The Prohibition of Evacuation
By Bryan Caplan
When disaster looms, governments routinely evacuate their citizens. At minimum, they urge them to leave the danger zone. They normally supplement this cheap talk with stronger nudges like the Emergency Alert System and official door-to-door warnings. Governments occasionally even require their citizens to get out of Dodge.
Evacuation policy blends humanitarian and pragmatic motives. If you care about people, getting them out of harm’s way is common sense. But even when governments feel little sympathy for disaster victims, they try to evacuate them anyway. As long as you’re under pressure to “do something” in the face of disaster, it’s vastly cheaper to prevent people from becoming disaster victims than it is to rescue them after they’ve already become disaster victims. Better still, evacuees foot most of their own rescue bill; the government installs the “Evacuation Route” signs, but the population flees in their own cars with their own gas. People who stay and lose everything, in contrast, are in no position to practice self-help.

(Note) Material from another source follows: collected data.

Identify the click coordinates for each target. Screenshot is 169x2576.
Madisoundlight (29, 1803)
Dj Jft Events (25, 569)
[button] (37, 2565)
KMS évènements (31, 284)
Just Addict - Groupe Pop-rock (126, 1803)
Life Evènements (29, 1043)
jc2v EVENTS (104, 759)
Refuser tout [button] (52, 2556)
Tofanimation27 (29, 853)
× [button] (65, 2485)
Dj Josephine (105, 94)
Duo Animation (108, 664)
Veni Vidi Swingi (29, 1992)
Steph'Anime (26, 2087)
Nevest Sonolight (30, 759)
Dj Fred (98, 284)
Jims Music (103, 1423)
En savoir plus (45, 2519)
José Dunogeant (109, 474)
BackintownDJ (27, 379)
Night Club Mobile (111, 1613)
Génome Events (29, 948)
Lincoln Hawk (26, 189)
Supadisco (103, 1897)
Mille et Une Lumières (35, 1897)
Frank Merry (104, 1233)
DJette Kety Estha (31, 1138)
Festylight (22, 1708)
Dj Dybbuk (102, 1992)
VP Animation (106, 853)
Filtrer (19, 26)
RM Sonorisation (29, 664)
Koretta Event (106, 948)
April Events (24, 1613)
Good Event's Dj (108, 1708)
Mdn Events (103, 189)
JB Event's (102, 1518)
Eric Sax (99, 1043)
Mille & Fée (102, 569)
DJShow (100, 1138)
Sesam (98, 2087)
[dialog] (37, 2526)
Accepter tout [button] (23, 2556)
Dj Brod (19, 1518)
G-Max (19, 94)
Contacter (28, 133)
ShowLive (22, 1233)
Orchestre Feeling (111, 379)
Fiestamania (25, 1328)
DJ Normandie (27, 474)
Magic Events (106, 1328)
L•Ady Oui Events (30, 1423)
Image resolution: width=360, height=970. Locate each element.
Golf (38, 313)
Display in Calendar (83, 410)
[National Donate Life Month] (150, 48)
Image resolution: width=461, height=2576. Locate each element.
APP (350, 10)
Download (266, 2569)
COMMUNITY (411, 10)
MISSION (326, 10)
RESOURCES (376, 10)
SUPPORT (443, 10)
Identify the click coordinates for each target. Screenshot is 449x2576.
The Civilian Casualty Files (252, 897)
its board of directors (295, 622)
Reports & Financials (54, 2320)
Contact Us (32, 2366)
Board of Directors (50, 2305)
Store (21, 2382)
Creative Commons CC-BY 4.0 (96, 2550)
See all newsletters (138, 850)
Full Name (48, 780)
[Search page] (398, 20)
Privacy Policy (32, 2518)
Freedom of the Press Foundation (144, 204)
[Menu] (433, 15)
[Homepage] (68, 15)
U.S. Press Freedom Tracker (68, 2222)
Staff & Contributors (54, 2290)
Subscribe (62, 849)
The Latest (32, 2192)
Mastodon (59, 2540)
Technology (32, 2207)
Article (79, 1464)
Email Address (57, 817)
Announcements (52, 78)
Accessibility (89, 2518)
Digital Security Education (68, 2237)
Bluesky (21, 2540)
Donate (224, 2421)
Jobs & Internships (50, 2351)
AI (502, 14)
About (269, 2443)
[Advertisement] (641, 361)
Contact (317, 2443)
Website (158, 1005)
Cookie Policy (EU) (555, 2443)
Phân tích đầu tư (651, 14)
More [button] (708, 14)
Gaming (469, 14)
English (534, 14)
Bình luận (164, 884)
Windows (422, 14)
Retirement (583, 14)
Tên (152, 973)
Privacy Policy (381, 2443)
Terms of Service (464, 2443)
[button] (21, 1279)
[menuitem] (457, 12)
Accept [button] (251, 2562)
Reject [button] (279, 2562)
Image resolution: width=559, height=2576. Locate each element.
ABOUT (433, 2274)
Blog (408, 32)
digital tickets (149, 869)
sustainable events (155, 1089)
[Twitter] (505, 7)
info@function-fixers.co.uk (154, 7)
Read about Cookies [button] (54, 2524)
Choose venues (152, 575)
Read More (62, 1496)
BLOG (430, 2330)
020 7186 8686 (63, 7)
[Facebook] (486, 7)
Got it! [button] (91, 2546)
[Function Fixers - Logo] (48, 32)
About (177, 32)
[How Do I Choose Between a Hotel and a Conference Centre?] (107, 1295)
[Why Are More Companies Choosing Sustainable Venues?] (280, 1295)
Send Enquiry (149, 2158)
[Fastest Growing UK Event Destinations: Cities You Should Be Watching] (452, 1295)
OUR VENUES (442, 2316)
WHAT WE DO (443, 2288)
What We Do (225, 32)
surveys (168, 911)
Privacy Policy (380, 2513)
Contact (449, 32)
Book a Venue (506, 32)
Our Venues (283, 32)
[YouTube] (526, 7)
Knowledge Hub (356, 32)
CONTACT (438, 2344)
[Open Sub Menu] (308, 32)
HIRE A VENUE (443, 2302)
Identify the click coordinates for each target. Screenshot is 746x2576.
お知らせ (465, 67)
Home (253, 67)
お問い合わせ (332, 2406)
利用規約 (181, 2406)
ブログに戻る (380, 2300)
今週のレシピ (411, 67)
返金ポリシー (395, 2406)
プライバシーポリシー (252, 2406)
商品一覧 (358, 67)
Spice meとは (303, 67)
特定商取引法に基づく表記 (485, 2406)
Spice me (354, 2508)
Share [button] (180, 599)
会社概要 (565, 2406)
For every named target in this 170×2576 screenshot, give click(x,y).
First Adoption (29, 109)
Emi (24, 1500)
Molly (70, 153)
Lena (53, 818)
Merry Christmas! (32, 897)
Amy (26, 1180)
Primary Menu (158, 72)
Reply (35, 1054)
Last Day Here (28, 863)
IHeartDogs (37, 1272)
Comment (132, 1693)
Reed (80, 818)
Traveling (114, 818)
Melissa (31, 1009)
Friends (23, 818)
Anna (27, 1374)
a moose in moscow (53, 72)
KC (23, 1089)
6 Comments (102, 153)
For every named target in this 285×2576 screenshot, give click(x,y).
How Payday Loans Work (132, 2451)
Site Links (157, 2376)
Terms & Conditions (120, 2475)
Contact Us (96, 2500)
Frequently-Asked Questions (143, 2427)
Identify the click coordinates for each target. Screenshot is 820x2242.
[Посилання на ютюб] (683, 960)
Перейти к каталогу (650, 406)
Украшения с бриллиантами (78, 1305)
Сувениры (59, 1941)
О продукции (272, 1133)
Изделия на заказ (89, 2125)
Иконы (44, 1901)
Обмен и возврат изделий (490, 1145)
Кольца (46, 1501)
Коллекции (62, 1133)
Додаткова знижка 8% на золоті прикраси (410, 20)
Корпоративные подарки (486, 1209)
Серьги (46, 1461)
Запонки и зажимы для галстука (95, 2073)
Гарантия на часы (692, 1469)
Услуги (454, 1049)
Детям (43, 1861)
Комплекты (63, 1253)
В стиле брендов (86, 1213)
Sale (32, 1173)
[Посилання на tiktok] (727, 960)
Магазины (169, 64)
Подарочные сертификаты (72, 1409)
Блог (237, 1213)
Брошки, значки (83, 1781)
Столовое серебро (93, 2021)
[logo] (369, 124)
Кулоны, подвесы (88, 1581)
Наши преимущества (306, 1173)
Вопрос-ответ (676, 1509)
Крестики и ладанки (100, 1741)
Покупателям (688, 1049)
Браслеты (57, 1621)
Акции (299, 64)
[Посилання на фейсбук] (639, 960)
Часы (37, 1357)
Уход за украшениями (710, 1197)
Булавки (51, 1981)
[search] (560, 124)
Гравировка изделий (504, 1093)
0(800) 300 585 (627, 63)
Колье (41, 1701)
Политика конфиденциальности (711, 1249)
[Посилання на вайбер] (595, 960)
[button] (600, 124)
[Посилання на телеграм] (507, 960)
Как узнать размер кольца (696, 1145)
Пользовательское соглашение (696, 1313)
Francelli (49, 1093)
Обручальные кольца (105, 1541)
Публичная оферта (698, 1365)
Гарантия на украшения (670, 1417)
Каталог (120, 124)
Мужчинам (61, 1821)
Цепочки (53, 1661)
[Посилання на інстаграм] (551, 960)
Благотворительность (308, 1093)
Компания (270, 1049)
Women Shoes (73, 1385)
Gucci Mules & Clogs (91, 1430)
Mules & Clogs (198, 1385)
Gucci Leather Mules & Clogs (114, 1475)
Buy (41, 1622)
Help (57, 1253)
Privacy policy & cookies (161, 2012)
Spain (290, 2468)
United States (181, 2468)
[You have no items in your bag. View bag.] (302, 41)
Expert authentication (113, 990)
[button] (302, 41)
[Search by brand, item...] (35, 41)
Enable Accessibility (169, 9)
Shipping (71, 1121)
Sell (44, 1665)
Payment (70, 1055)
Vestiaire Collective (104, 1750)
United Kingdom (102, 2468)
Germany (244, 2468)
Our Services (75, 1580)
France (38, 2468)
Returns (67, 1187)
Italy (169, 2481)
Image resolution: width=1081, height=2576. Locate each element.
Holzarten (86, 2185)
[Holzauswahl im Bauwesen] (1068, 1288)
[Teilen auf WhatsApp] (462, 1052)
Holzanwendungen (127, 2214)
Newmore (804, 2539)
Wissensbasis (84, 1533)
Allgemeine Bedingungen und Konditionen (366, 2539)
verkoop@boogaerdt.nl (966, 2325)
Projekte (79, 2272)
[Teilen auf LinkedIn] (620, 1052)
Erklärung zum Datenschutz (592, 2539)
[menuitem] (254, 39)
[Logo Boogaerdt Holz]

On reflection, the moral and practical logic of evacuation doesn’t stop at national borders. (Logic rarely does). From a humanitarian point of view, letting people leave dangerous countries is only common sense. The fewer people who experience a disaster, the better. From a pragmatic point of view, moreover, allowing an anxious foreigner to emigrate at his own expense is far cheaper than bailing him out after tragic events leave him a desperate refugee. Better for the international community to let people save themselves from minor tragedy than rescue them from major tragedy.
In practice, of course, the world’s governments brutally discourage cross-national evacuation. Suppose you foresee natural or social disaster for your country. If you wisely try to get out Dodge, the world’s immigration restrictions dog you at every turn. Once disaster hits, you might be able to apply for refugee status. But as we’ve seen, that’s a long shot. The safe countries may eventually take you in if the mood strikes them. But it’s an uphill political battle. Whatever you think about immigration in general, desperate refugees look like a big burden on taxpayers.
The root problem, of course, is that governments spurn the logic of international evacuation. Instead of encouraging non-citizens to leave dangerous countries post-haste, they impose deadly bureaucratic delays. And when a refugee crisis emerges, safe countries are shocked – shocked! – by the horror. Their complicity – the fact that their own immigration restrictions prevented the refugees from saving themselves back when there was still time – never enters their minds.
My point, as usual, is that open borders is justice, not charity. Saving perfect strangers may be a matter of charity. But letting strangers save themselves with the willing assistance of people other than yourself is a matter a justice.